Citrix acquisition of Sanbolic to make life easier for Citrix partners

The deal is all about increasing simplicity of operations inside of IT, and making it easier to deploy Citrix solutions, for both customers and partners.

Citrix logoCitrix has announced that it has completed its acquisition of Waltham, MA-based Sanbolic, which makes software-defined storage used in workload-oriented storage virtualization technologies. The deal moves Citrix further towards the converged infrastructure space, and by simplifying storage requirements, removes what has been a thorn in the side of VDI deployments. The simplification will also be a boon to Citrix partners.

“A lot of attention in the way applications are being consumed now lies in the storage infrastructure, not just for Citrix but for VMware and Microsoft as well,” said Mark Bowker, Senior Analyst at the Enterprise Strategy Group. “Most Citrix deployments require multiple servers that need their own resources, which has added complexity to storage in the past. While they had some interesting options for XenServer, it only impacted where it was deployed.

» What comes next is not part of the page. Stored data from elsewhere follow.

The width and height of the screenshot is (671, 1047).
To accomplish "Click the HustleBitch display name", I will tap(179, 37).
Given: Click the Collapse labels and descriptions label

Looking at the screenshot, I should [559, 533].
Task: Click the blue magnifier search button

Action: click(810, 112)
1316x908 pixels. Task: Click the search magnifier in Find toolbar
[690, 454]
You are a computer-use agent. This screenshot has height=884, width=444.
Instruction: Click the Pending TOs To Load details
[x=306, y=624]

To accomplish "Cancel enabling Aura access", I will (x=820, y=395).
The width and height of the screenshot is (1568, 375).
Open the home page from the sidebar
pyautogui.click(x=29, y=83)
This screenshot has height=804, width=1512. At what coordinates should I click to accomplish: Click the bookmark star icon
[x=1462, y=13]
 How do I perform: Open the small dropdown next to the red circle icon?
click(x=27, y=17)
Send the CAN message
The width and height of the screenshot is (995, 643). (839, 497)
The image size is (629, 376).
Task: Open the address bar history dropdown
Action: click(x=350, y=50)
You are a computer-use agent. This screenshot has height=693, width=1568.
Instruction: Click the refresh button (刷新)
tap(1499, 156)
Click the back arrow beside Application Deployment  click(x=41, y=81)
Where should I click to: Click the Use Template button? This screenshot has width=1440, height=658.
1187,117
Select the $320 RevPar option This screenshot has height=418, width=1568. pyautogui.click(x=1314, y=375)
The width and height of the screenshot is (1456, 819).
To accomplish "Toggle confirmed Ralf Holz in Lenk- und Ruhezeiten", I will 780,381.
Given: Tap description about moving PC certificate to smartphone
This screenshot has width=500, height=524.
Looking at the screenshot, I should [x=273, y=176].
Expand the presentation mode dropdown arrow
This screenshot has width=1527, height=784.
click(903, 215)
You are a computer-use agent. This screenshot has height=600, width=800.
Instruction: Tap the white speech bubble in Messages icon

Sanbolic’s technology will let them deploy storage across all environments, because it allows everything to be deployed on a common infrastructure. Citrix running on a more efficient storage subsystem is a good thing.”

Sanbolic’s technology lets customers software-define storage to optimize the delivery of application-specific workloads across multiple locations and clouds, from any media type, to improve storage load balancing and application availability and simplify provisioning and management

“This indicates that Citrix is heading down the path of converged infrastructure,” Bowker said. “This is all about increasing simplicity of operations inside of IT, and making it easier to deploy Citrix solutions.”

Citrix indicated that the acquisition will enable them to develop a new range of hyper-converged solutions for its XenDesktop, XenApp and XenMobile products, that it says will dramatically improve the economics and reduce the complexity of Windows application delivery and VDI deployments. Moreover, this will happen while also allowing customers to use their existing storage, networking and compute infrastructure, whether on premise or in the cloud.

“You can also expect Citrix to announce partnerships with existing hardware partners of theirs in non-x86 technology, like ARM solutions, where this could run,” Bowker said.

The Sanbolic team will join the Citrix organization, and Sanbolic CEO Momchil Michailov will become VP of Storage Technologies at Citrix.

“His appointment, and the creation of a structure to lead their storage initiatives internally, indicates that Citrix recognizes this area’s importance, and that they don’t want to be left behind,” Bowker said.

The acquisition and its consequences is also very good news for Citrix partners because it simplifies things for them, Bowker indicated.

“It will give partners the option of focusing on desktop and application delivery as well as all the infrastructure that goes around it,” Bowker said. “Citrix will be able to give them a solution where storage answer is provided.”

Terms of the transaction were not disclosed.